Additionally, companies facing even the threat of enforcement actions have allowed regulators to influence their policies in new ways. For example, after a safety crisis, General Motors signed an accord with the National Highway Traffic Safety Administration in which it agreed to implement training policies that expressly disavow statements diluting the safety message in internal communications. The move is part of a growing trend of agencies trying to change corporate culture.

In another case, the Consumer Product Safety Commission is calling on retailers to pull products from their shelves when the agency cannot convince manufacturers to recall them. Retailers are increasingly willing to go along; now that the commission’s civil penalty cap has increased from $1.8 million to $15 million.

Regulators are also becoming more aggressive in their efforts to root out alleged misdeeds, largely through efforts to recruit insiders. For example, in 2013 the government enhanced whistleblower protections for employees of government contractors and extended the protections to subcontractors. When coupled with significant awards afforded to whistleblowers, the protections amount to deputizing the workers of America to blow the whistle on their employers and act as a partner in enforcement.

The recent regulatory expansionism will continue through 2015 — and likely beyond — thanks to a striking confluence of events.

  • Firstly, the third year of a president’s term tends to be the most aggressive in terms of policymaking. Midterm elections are over, political appointees are firmly in place, and the administration is acting with its legacy in mind. By contrast, in 2016, the administration may face pressure to pull back on rulemaking for the sake of pre-election politics or transitional smoothing.
  • Secondly, the 2013 decision by Democrats to strip Republicans’ ability to filibuster the president’s nominees has resulted, for the first time in a decade, in a federal appeals bench — including the all-important D.C. Circuit — in which judges appointed by Democrats considerably outnumber Republicans. These judges are generally thought to be more receptive to the regulators in legal challenges to the administration’s authority.
  • Thirdly, a U.S. Supreme Court ruling in 2013, City of Arlington v. FCC, appears to give agencies wide discretion in deciding the scope of its statutory authority. Arlington continues a tendency running back 30 years for courts to defer to agencies when there is ambiguity about whether the agency is allowed to act under its authority established by Congress. As a result, unless Congress clearly mandates otherwise, agencies can expand their authority as far as they see fit. And since their statutory authority tends to be quite broadly stated, agencies have a lot of leeway.

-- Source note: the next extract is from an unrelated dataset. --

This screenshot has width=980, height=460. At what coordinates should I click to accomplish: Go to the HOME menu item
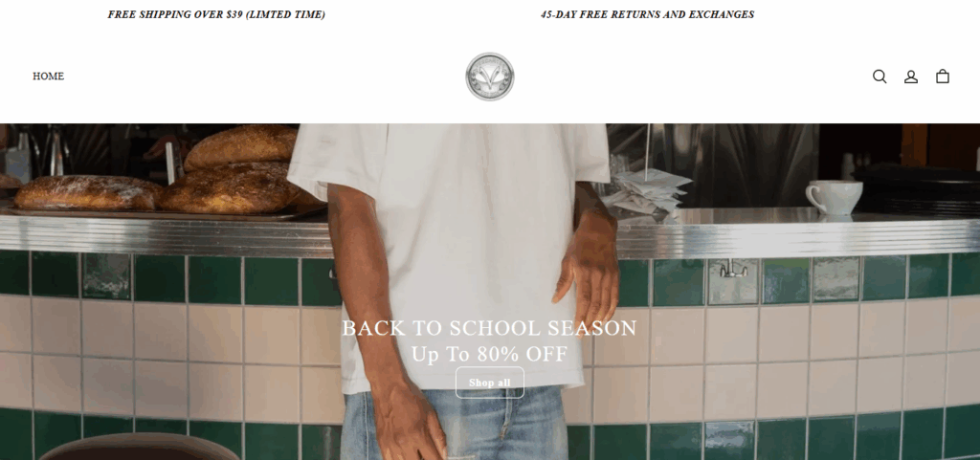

Companies struggling with compliance do have a range of options, however.  As they devise their compliance strategy, companies may want to seek guidance from agencies on how their rules might apply to them; seek waivers, exceptions and mitigating guidelines; and develop sound policy reasons to have the agency construe its rules in a manner that achieves the regulatory goal but is less onerous for a company.

Congress still has a role to play in affecting an industry’s regulatory burden. For one, a legislator can write letters or hold hearings in an attempt to influence agencies on important issues. Congress can constrain agency actions by appropriations riders or budgetary restrictions. And legislative wins are still possible for companies that can find issues that can be agreed by both sides of the aisle as job creators.

It is more important than ever to build and sustain relationships with relevant agencies. That means interacting with them regularly and educating them about issues important to your industry. The goal is to build your reputation and their comfort level well before any sensitive issues come up, such as potential enforcement actions or proposed regulations you want to fight.

As in the case of agency leaders, it’s important for companies to establish ongoing relationships with relevant members of Congress, rather than reaching out only when they need something from them.